1490P - Removal of TNF-Rs frees TNF-α’s anticancer activity alone or in combination chemo- or immunotherapy in advanced NSCLC

Background

Tumor necrosis factor (TNF-α) has anticancer activity. Tumors neutralize TNF-α by shedding excess soluble TNF receptors (sTNF-Rs) in the tumor microenvironment preventing TNF-α from binding to tumor membrane bound sTNF-Rs, triggering cell death pathways. Removal of sTNF-Rs via apheresis liberates the anticancer effects of TNF-α alone or with anticancer agents.

Methods

Protocol CP7-008 [NCT04690686] evaluated LW-02 Column Immunopheresis® (‘LW-02 CI’) in advanced (Stages IIIB/IV) squamous or adenocarcinoma NSCLC patients (pts), who progressed 1or 2 line(s) of treatment (1^st-line with a platinum salt). Sixteen (16) pts were assigned to 1 of 3 arms to receive LW-02 CI 3x/week: with atezolizumab (Arm 1, n=7), with paclitaxel (Arm 2, n=3) or as monotherapy (Arm 3, n=6; pts progressed 2 lines, or 1 but not suitable for Arm 1) for 16 weeks. Clinically stable and/or objectively improved pts could receive extended therapy.

Results

Safety and tumor burden changes were evaluated in two groups—pts that had at least 1 LW-02 CI treatment (‘ITT’) and pts treated ≥4 weeks (≥4 wks). Pts’ tumor burden was assessed via RECIST 1.1 (or iRECIST if appropriate). After 644 LW-02 CI procedures, 373 AEs (including 22 SAEs) were reported; 18 AEs (14.8%), including 3 SAEs (13.6%), had a causal relationship to treatment with the LW-02 Column. All were Grades 1 or 2, except for 2 Grade 3 SAEs. All resolved, and none required treatment discontinuation. For tumor burden, the best overall response was stable disease (11 pts), durable for ≥8 wks. Other endpoints were duration of treatment (DoT), overall survival (OS), disease control rate (DCR) and progression free survival (PFS). The results are summarized for both groups below.

Table: 1490P

Median DoT, OS, DCR and PFS

Conclusions

LW-02 CI alone or combined with chemo- or immunotherapy appears safe with clear anticancer efficacy signals in treating advanced NSCLC. These results, when compared with data from existing therapies, warrant further investigation.

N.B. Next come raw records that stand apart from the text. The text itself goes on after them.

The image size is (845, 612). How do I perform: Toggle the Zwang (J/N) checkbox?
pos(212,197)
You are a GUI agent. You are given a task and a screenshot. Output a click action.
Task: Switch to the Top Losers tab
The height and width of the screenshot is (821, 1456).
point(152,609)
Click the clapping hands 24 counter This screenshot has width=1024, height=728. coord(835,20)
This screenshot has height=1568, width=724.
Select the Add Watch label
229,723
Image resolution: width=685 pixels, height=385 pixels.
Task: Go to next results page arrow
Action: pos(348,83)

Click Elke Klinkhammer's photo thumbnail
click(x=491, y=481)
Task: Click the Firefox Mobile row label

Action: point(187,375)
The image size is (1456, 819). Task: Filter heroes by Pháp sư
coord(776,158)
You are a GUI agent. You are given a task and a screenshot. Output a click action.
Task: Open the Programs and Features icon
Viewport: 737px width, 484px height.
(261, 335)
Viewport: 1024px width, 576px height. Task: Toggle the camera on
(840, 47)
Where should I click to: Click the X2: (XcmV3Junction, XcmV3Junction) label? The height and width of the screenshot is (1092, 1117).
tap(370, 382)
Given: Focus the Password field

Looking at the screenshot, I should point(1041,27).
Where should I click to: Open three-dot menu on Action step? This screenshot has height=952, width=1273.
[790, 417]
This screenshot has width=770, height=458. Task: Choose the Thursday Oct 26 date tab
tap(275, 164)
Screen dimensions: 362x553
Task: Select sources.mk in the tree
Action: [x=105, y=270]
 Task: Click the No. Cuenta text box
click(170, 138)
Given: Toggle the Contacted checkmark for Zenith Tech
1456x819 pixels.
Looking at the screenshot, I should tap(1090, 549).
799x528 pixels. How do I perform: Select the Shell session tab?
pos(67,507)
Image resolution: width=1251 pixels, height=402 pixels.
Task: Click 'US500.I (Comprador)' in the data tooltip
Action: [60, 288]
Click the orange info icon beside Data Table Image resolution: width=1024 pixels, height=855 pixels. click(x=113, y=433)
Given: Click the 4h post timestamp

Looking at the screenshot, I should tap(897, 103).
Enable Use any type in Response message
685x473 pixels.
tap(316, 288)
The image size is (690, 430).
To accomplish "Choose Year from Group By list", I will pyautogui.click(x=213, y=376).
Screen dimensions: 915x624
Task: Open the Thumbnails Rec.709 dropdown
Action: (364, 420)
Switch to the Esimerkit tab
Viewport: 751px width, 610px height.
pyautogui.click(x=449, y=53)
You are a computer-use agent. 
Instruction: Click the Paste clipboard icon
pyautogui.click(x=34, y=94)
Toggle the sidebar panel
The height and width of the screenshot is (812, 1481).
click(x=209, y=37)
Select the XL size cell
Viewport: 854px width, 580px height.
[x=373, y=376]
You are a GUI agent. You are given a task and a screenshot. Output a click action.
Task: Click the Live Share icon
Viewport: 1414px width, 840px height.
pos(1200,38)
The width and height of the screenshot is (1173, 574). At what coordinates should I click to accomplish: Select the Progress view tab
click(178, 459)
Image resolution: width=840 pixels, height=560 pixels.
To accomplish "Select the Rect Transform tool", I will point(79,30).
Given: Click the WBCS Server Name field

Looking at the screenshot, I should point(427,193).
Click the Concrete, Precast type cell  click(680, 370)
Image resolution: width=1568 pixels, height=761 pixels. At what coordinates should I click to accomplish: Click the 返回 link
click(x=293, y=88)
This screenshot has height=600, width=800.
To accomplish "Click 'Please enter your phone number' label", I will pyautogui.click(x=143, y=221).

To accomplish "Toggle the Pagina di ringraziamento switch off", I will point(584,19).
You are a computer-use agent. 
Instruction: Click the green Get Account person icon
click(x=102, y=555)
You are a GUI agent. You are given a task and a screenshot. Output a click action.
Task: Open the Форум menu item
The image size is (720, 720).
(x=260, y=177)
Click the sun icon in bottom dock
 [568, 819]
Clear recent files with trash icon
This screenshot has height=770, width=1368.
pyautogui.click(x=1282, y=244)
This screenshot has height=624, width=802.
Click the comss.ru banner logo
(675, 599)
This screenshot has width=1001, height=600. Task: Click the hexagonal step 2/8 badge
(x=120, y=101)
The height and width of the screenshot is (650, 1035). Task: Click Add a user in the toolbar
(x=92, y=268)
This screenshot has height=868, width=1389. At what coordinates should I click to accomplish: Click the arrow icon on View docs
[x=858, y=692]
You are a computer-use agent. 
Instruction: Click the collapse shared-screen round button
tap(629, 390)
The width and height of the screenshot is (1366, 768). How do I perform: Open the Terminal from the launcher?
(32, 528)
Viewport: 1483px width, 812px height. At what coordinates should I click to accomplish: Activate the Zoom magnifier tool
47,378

Clinical trial identification

NCT04690686.

Editorial acknowledgement

Legal entity responsible for the study

Immunicom Inc.

Funding

Immunicom Inc.

Disclosure

M. Bozkurt, D. Gökhan, M. Teomete: Financial Interests, Institutional, Principal Investigator: Immunicom Inc.. C. Turam: Financial Interests, Institutional, Coordinating PI: Immunicom Inc.. L. Florin: Financial Interests, Institutional, Member of Board of Directors: Immunicom. A. Ostrowski: Financial Interests, Institutional, Officer, Employee: Immunicom. R. Segal, V. Manax: Financial Interests, Institutional, Member of Board of Directors: Immunicom.